Among the entries below, take the line with "Copiar cita APA (136, 2300)" and the line with "general? (168, 2134)", and output them and every line between them exactly, with nothing else.

START RECORDS FOR THE EXERCISE

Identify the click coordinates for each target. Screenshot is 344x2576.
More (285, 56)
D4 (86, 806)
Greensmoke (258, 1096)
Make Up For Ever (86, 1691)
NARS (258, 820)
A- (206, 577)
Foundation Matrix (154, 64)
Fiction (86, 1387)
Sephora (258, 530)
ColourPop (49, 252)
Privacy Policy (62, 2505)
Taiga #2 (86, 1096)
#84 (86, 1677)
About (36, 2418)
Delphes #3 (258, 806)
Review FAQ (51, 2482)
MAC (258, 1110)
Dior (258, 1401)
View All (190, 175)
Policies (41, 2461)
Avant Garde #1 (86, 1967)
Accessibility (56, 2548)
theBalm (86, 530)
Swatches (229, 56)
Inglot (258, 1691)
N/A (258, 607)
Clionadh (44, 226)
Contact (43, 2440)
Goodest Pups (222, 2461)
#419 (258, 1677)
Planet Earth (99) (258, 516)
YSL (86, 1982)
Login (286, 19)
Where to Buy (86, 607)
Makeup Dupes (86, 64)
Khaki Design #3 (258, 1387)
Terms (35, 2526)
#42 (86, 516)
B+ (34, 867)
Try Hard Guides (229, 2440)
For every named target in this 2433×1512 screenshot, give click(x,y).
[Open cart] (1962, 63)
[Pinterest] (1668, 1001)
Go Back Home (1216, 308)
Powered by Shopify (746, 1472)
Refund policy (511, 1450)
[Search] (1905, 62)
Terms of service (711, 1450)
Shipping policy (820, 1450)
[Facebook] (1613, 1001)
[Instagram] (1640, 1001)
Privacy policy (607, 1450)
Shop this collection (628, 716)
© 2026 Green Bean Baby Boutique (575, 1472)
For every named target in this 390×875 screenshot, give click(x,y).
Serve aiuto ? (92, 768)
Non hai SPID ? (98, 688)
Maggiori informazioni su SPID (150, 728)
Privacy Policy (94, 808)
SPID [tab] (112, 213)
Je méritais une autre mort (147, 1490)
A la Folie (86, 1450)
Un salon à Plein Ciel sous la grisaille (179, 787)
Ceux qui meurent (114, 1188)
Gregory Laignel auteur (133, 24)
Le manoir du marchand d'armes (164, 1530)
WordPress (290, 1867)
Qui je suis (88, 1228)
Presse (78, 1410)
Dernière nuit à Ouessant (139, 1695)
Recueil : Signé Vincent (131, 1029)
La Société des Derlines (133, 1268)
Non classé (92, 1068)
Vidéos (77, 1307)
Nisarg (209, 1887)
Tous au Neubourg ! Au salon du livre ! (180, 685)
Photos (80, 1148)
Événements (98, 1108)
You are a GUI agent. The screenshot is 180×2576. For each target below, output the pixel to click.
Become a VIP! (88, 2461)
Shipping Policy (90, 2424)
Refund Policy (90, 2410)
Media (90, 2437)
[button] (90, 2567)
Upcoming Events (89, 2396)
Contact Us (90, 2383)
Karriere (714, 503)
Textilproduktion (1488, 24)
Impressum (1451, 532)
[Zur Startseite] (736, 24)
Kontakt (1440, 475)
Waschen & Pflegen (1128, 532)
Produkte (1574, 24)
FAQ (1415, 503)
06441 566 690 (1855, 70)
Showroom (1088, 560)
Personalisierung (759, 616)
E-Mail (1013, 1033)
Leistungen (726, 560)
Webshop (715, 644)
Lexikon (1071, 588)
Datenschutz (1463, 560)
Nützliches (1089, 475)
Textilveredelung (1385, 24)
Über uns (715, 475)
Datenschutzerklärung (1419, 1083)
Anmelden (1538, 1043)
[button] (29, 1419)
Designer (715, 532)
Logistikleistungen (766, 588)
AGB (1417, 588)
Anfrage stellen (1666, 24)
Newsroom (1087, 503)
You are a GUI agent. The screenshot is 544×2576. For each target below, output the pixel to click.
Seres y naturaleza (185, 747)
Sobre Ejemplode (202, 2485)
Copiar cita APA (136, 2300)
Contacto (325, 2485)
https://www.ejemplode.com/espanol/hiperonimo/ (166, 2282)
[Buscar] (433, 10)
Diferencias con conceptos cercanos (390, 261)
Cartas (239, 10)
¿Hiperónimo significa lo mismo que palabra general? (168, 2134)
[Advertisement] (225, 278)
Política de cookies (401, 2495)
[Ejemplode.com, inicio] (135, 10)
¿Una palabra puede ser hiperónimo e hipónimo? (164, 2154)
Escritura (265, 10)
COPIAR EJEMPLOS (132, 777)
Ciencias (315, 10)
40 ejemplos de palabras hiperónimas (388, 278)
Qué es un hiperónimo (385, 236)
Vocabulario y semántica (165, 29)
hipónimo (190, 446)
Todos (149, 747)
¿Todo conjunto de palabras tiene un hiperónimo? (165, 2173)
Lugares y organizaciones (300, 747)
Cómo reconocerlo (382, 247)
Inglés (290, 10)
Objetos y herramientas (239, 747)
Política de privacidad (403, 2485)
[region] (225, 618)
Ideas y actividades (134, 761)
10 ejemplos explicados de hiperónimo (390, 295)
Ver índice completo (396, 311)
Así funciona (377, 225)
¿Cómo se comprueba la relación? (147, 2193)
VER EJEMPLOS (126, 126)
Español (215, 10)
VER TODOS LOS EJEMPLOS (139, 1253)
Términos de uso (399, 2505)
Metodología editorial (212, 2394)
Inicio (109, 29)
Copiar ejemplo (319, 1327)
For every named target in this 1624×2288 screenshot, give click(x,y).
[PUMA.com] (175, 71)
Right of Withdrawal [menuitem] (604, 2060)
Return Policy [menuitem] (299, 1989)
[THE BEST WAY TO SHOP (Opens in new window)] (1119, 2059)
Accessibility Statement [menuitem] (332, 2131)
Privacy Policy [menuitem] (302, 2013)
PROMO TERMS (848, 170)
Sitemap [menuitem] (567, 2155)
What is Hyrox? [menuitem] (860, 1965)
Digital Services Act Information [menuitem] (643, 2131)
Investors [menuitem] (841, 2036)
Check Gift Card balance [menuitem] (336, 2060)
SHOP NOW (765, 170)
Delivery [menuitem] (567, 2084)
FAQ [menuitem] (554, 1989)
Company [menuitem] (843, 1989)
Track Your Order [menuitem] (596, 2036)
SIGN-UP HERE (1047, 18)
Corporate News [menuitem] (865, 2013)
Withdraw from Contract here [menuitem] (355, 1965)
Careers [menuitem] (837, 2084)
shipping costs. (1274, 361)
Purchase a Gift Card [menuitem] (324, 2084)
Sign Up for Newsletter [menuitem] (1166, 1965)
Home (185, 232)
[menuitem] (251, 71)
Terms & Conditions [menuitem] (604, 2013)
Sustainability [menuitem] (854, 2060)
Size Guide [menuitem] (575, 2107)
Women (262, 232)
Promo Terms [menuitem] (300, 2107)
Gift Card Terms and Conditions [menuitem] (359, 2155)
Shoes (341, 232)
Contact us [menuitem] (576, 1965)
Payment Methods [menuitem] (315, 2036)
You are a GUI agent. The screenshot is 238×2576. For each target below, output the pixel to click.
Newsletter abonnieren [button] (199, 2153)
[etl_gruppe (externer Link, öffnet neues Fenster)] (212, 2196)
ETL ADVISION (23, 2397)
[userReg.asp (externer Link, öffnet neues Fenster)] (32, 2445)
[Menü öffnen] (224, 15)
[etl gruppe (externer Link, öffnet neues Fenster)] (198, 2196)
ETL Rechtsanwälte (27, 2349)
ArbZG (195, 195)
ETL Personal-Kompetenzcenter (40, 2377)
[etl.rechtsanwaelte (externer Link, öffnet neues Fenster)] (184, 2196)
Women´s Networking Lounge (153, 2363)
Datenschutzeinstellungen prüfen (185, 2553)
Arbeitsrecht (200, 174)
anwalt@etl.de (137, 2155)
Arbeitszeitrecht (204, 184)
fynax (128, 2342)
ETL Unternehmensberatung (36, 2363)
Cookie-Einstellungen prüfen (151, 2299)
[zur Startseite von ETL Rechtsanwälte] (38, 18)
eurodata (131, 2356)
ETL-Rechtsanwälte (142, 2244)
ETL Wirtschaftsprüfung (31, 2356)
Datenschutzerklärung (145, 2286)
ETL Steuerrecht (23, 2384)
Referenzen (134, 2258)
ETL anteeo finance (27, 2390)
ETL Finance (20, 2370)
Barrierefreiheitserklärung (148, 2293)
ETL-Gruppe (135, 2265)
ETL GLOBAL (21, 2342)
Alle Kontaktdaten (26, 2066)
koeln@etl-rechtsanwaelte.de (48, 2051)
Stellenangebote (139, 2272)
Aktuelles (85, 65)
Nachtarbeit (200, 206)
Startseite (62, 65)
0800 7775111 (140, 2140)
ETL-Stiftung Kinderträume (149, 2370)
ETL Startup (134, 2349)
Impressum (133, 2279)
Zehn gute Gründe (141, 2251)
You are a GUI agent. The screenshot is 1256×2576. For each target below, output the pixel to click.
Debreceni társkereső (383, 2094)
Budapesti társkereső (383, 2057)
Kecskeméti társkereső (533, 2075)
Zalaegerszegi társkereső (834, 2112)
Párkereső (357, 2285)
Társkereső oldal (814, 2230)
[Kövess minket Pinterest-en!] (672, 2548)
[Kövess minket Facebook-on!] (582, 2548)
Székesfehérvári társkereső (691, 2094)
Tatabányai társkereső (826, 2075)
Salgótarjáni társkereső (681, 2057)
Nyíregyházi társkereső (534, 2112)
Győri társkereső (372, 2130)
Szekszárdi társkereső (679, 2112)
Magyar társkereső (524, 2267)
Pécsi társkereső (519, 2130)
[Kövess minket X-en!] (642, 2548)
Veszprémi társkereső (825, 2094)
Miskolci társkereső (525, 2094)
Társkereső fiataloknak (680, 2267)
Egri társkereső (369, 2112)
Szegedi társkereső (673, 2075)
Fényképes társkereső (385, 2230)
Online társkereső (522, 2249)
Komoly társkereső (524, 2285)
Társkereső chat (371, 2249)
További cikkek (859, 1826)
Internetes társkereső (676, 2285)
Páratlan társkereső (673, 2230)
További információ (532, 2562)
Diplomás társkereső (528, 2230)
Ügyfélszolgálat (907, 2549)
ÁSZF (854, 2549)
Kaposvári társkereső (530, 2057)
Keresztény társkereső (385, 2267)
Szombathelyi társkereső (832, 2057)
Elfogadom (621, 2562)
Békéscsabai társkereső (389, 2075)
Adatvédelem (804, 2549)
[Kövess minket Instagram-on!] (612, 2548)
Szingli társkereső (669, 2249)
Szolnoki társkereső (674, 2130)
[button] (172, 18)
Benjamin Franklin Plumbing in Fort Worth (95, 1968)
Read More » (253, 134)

END RECORDS FOR THE EXERCISE

▶ [TASK OUTPUT]
Copiar cita APA (136, 2300)
Contacto (325, 2485)
https://www.ejemplode.com/espanol/hiperonimo/ (166, 2282)
[Buscar] (433, 10)
Diferencias con conceptos cercanos (390, 261)
Cartas (239, 10)
¿Hiperónimo significa lo mismo que palabra general? (168, 2134)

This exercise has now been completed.